Krakatoa Motion Blur

Krakatoa provides a built-in method for motion blur, which computes the motion blur samples after shading and lighting have occurred. This method is very fast and should be the preferred mode in most cases.

Advantages

  • Customizable shutter timing
  • The effect is based on the current position and the current velocity vector of each particle, meaning that the particles have to be loaded and lit just once and each Motion Blur pass takes as long as the final pass (sorting and drawing particles into the frame buffer). In short, it is VERY fast and allows for high segment numbers with little time penalty.
  • The shutter bias used for matte objects can be customized to match the shutter bias in the geometry rendering.
  • Jittered Motion Blur results in a more randomized noise pattern.

Disadvantages

  • When rendering particles, the shutter is always centered.
  • Moving Matte Objects are supported at Position/Rotation/Scaling transformations level but Motion Blur does not account for geometry deformations yet. (If you are rendering quickly deforming meshes, you should use the 3ds Max Multipass Motion Blur effect instead which will recalculate the particles and geometry on each sample).

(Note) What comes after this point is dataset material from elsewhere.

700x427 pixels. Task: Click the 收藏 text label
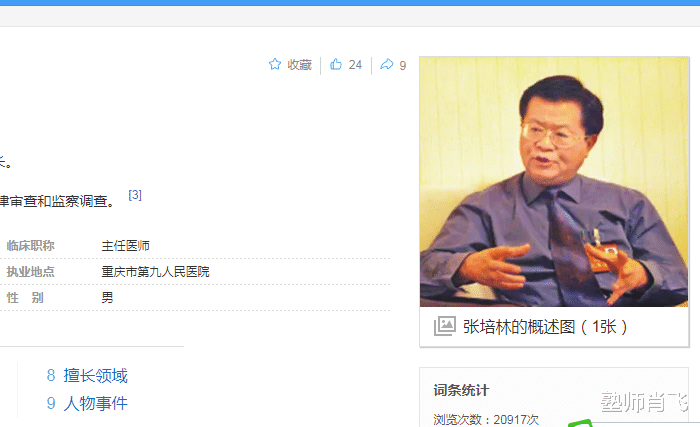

3ds Max Multi-Pass Motion Blur

The 3ds Max multi-pass motion blur method is supported for the few cases where the disadvantages of the built-in method are more significant than the advantages. This mode should be used when the particle system has really complex motion, or when the matte objects have fast vertex animation/deformations applied to them. Both the advantages and disadvantages of the 3ds Max method are caused by its modus operandi:

Advantages

  • The 3ds Max Multi-Pass Motion Blur does sub-frame sampling of the scene, so it takes into account the actual trajectory of particles between frames and deformations of matte objects.

Disadvantages

  • The 3ds Max Multi-Pass Motion Blur does sub-frame sampling of the scene, so it has to precalculate, load, light and draw all particles for each pass from scratch, resulting in MUCH longer render times.
  • 3ds Max supports only one Multi-Pass effect per camera, so mixing Multi-Pass Depth Of Field and Multi-Pass Motion Blur is not possible.

Warning

Although it is technically possible to have both methods of motion blur enabled at the same time, it is a really bad idea. Krakatoa will NOT check for such combinations, make sure to only enable one of the modes.